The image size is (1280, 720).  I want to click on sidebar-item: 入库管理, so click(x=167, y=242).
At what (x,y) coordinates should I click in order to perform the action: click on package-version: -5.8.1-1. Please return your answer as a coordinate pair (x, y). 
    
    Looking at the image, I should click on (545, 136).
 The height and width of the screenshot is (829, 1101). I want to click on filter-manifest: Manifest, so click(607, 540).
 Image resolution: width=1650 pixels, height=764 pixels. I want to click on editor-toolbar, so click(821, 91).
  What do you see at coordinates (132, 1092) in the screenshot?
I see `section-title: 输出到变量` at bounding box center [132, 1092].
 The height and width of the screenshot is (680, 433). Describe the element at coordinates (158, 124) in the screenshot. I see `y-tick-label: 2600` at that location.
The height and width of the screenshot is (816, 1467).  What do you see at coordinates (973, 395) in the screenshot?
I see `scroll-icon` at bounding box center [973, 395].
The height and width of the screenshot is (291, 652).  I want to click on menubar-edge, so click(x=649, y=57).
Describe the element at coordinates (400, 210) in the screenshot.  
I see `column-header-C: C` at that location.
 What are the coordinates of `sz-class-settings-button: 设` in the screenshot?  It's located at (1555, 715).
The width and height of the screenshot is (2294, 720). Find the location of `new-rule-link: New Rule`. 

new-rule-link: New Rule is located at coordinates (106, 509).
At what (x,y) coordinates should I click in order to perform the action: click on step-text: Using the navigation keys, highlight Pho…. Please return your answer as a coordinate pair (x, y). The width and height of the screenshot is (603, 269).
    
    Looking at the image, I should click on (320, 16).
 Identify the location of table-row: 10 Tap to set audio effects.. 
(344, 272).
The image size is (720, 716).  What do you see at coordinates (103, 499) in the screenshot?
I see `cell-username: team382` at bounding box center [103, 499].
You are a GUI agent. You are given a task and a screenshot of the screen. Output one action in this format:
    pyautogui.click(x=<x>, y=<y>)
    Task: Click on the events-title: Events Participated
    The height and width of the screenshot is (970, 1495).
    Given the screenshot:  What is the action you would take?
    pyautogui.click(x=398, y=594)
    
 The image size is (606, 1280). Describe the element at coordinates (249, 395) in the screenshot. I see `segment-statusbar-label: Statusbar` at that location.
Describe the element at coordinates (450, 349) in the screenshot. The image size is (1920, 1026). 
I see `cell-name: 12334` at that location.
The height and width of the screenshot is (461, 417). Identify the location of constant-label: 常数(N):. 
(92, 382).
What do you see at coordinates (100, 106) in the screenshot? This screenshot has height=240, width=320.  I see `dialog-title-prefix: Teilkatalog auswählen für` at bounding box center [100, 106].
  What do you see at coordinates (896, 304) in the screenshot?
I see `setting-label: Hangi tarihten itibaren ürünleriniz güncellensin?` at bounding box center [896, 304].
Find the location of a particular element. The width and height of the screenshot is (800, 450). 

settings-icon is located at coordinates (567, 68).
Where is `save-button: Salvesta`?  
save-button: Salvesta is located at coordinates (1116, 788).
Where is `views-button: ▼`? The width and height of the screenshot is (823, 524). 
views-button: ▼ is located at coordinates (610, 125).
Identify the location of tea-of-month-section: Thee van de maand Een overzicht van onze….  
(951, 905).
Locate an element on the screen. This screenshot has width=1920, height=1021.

========================================================================

Problem to solve — Can you return verbatim the data lines from the one containing "The height and width of the screenshot is (816, 1467)." through the one containing "The height and width of the screenshot is (291, 652).", including both of those lines?

The answer —
The height and width of the screenshot is (816, 1467).  What do you see at coordinates (973, 395) in the screenshot?
I see `scroll-icon` at bounding box center [973, 395].
The height and width of the screenshot is (291, 652).  I want to click on menubar-edge, so click(x=649, y=57).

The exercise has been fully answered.